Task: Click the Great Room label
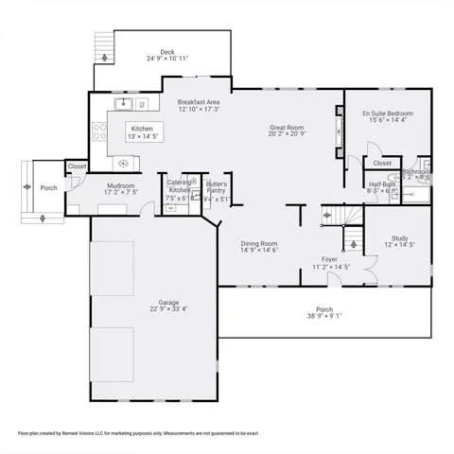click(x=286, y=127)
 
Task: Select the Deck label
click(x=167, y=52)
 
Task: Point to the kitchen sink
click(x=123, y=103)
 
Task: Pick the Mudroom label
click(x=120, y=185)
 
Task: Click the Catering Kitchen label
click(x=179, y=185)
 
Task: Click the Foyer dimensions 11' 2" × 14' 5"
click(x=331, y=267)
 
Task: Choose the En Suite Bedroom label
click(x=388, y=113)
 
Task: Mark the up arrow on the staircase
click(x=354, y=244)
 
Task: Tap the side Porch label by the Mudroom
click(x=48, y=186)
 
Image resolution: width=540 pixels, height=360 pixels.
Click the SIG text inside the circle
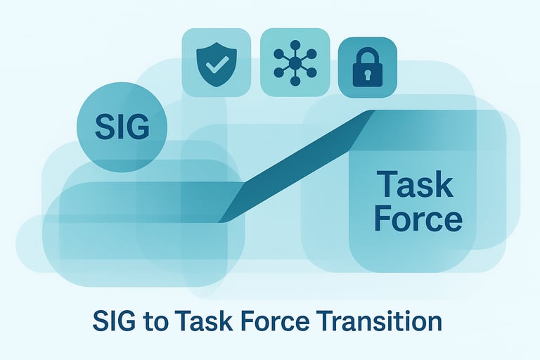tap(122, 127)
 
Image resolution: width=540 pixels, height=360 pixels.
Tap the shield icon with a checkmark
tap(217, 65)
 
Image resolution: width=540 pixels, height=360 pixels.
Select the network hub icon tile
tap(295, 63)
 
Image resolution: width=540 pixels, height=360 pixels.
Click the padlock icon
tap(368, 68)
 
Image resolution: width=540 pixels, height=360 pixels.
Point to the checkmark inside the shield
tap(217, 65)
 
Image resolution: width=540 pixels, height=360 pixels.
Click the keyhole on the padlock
━━━━━━━━━━━━━━━━━━━━━━━━━━━━━━
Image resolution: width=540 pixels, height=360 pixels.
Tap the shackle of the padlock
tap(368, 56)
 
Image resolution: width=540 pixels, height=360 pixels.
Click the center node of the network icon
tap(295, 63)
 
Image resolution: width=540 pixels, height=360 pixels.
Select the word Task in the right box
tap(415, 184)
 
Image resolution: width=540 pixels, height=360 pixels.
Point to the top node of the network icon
━━━━━━━━━━━━━━━━━━━━━━━━━━━━━━
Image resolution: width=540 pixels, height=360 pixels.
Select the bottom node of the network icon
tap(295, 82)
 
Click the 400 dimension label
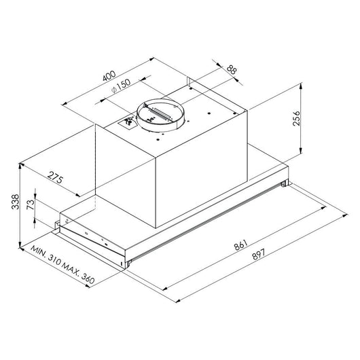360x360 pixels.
━━━━━━━━━━━━━━━━━━━━━━━━━━━━━━
### Problem:
Copy the records from the line that has "Task: Click the Great Room label" through the line that has "click(x=179, y=185)", changing "label" to "caption" wherever it appears and leaving everything else the same. Leave the pictures out.

### Result:
Task: Click the Great Room caption
click(x=286, y=127)
 
Task: Select the Deck caption
click(x=167, y=52)
 
Task: Point to the kitchen sink
click(x=123, y=103)
 
Task: Pick the Mudroom caption
click(x=120, y=185)
 
Task: Click the Catering Kitchen caption
click(x=179, y=185)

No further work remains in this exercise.